We've completely rewritten the engine for version 4, and one of the enhancements was proper error handling - now all the problems are reported (instead of being swallowed :))

Vlk
Title: Re:avast and scanning archives
Post by: guitar_billy on December 12, 2003, 11:00:07 AM
hi again,

still curious about the Sun Java .jar files, i send a few of the files (which Avast! complained as corrupted) to my work, where we have the Sun Java SDK kit. this contains the jar tool, with which you can create, view, and extract jar-files.

and guess what? even for the Sun jar tool the files are not correct.


jsse.jar -- java.util.zip.ZipException: invalid entry crc-32 (expected 0x0 but got 0x83919057)

javaws.jar -- java.util.zip.ZipException: invalid entry crc-32 (expected 0x0 but got 0x6cdda3aa)

localedata.jar -- java.util.zip.ZipException: invalid entry crc-32 (expected 0x0 but got 0xf1e4e34c)


i find it funny that my java installation actually works   :)   so i conclude that in case of the .jar files, Avast! is correctly reporting them as corrupt. good work!

nashledanou, ALEX
Title: Re:avast and scanning archives
Post by: Vlk on December 12, 2003, 11:09:05 AM
Good. :)

Quote
cau
Quote
nashledanou

What the...?  ;D

Vlk
Title: Re:avast and scanning archives
Post by: guitar_billy on December 12, 2003, 11:18:54 AM
okay, long story made short  ;D

i'm Dutch, currently living and working in Czech Republic. in fact, i live very close to your office.... Zahradni Mesto, near the big shopping centre Hostivar....

houdoe, ALEX   (now that's Dutch for a change   :P)
Title: Re:avast and scanning archives
Post by: Vlk on December 12, 2003, 11:35:18 AM
Really?? Hehe, that's funny! ;D

Quote
i'm Dutch, currently living and working in Czech Republic. in fact, i live very close to your office.... Zahradni Mesto, near the big shopping centre Hostivar....

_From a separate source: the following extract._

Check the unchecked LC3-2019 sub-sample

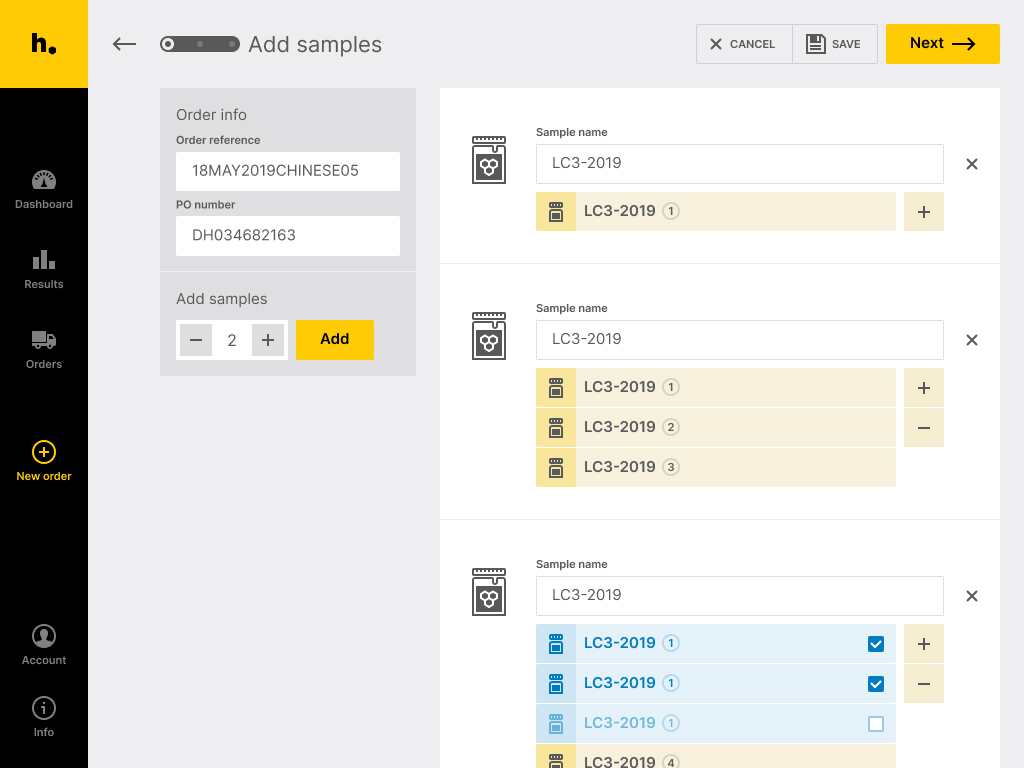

Zahrani Mesto is really just across the freeway.
Maybe we'll see each other there - I sometimes go to the 'H' for a movie (there's a pretty nice cinema there...). :)

Take care,
Vlk
Title: Re:avast and scanning archives
Post by: Freeman on January 24, 2004, 02:03:15 AM
Greetings,

I thought I'd bump an old topic since I'm having a similair problem as guitar_billy. When I run a standard or thorough scan (with scan archive files turned on) I get the error: "Unable to scan: UPX archive is corrupted" on an .exe file which I'm sure is fine.
However, when I right-click on the folder with the file in question and scan it that way, I don't receive the error message.

Windows ME
avast v4.1 HE 4.1.335
vps 401-1

PS The file is too large to post as an attachment, but I can email it to whoever needs it.

Cheers!
Title: Re:avast and scanning archives
Post by: Vlk on January 24, 2004, 09:43:29 AM
Hi Freeman, here I'm again... ;)

The rule of thumb is: these "XXX archive is corrupted" are really no errors, these are just warnings - telling you that the avast unpacker was somehow unable to unpack the file (but of course, the scanner still did scan it without unpacking, just as if it wasn't packed).

E.g., many software authors have the tendency to use some anti-cracking, anti-hacking, anti-tampering or anti-debugging techniques to protect their programs. Probably the most popular method is to take a commercial-grade EXE packer and modify it a bit (scramble the file afterwards or add extra encryption loops to it etc.). Naturally, such a file cannot then be unpacked by the avast unpacking engine (as well as by the official UPX unpacker) because the format is changed....
Title: Re:avast and scanning archives
Post by: Freeman on January 25, 2004, 07:29:22 AM
Vlk,

Cheers for the response, that's good to know.